Pomerantz LLP

March/April 2014

Rise in “Dissenting Shareholder” Merger Conditions

Pomerantz Monitor, March/April 2014 

The increasing frequency of appraisal proceedings has led directly to a significant change in Delaware law and practice, most notably to the increasing use of dissenting-shareholder conditions in merger agreements. These provisions allow an acquirer to back away from the merger if holders of more than a specified percentage of outstanding shares exercise their appraisal rights. Without this condition, the acquirer would have to go through with the merger even if there are a large number of dissenting shares, thereby running the risk of having to pay a lot more than what it had bargained for. In Delaware, valuation of the target company’s stock in an appraisal proceeding requires a court to “determine the fair value of the shares exclusive of any element of value arising from the accomplishment or expectation of the merger” but taking into account “all relevant factors.” 

Historically, the appraisal remedy has been pursued infrequently because the appraisal process is complex and potentially risky for the dissenting shareholder. Shareholders seeking appraisal must be prepared to invest considerable time and expense in pursuing their rights. Even when the process goes quickly, dissenters face the risk that the court will undervalue the company and their shares. Dissenters must initially bear all their litigation expenses and do not receive payment until finally ordered by the court, and then only receive reimbursement depending on the number of other dissenters, each of whom must pay his or her share of the costs. Absent a group of dissenters who can share costs and (most importantly) legal and expert witness fees, the cost of an appraisal is prohibitively expensive except for holders with large stakes. 

Despite these obstacles, the appraisal remedy is becoming more and more popular, at least in Delaware. One reason is that appraisal valuations have exceeded the merger price in approximately 85% of cases litigated to decision. Another is that even if the court’s valuation is lower than the merger price, dissenters can still come out ahead because these awards include interest at a rate of 5% above the Federal Reserve discount rate. According to recent academic studies, last year the value of appraisal claims was $1.5 billion, a ten-fold increase in the past ten years; and more than 15 percent of takeovers in 2003 led to appraisal actions by dissenters.Recent changes to Delaware law encourage the appraisal remedy by allowing shareholders to exercise their appraisal rights even prior to the consummation of the merger, at the conclusion of the first step in the transaction. Mergers often are completed in two steps. In step one, the acquirer launches a tender or exchange offer for any and all outstanding shares. Upon the close of that transaction, the acquirer then scoops up any shares not tendered in the offer by way of a second-step merger.

_DATA SUPPLIED_
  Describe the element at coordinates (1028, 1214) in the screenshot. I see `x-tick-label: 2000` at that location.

==

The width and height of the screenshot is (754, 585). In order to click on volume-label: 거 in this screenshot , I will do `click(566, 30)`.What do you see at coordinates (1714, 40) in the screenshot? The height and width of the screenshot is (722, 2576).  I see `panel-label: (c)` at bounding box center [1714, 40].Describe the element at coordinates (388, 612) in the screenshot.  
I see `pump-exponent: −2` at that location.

_QUESTIONS TO ANSWER_
1. From the article on dissenting-shareholder merger conditions, copy the passage from "Historically, the appraisal" to "with large stakes.".
2. Render this sentence from the article on dissenting-shareholder merger conditions in Spanish: "Shareholders seeking appraisal must be prepared to invest considerable time and expense in pursuing their rights."

_TASK RESULTS_
1.
Historically, the appraisal remedy has been pursued infrequently because the appraisal process is complex and potentially risky for the dissenting shareholder. Shareholders seeking appraisal must be prepared to invest considerable time and expense in pursuing their rights. Even when the process goes quickly, dissenters face the risk that the court will undervalue the company and their shares. Dissenters must initially bear all their litigation expenses and do not receive payment until finally ordered by the court, and then only receive reimbursement depending on the number of other dissenters, each of whom must pay his or her share of the costs. Absent a group of dissenters who can share costs and (most importantly) legal and expert witness fees, the cost of an appraisal is prohibitively expensive except for holders with large stakes.

2. Los accionistas que solicitan la tasación deben estar preparados para invertir un tiempo y unos gastos considerables en hacer valer sus derechos.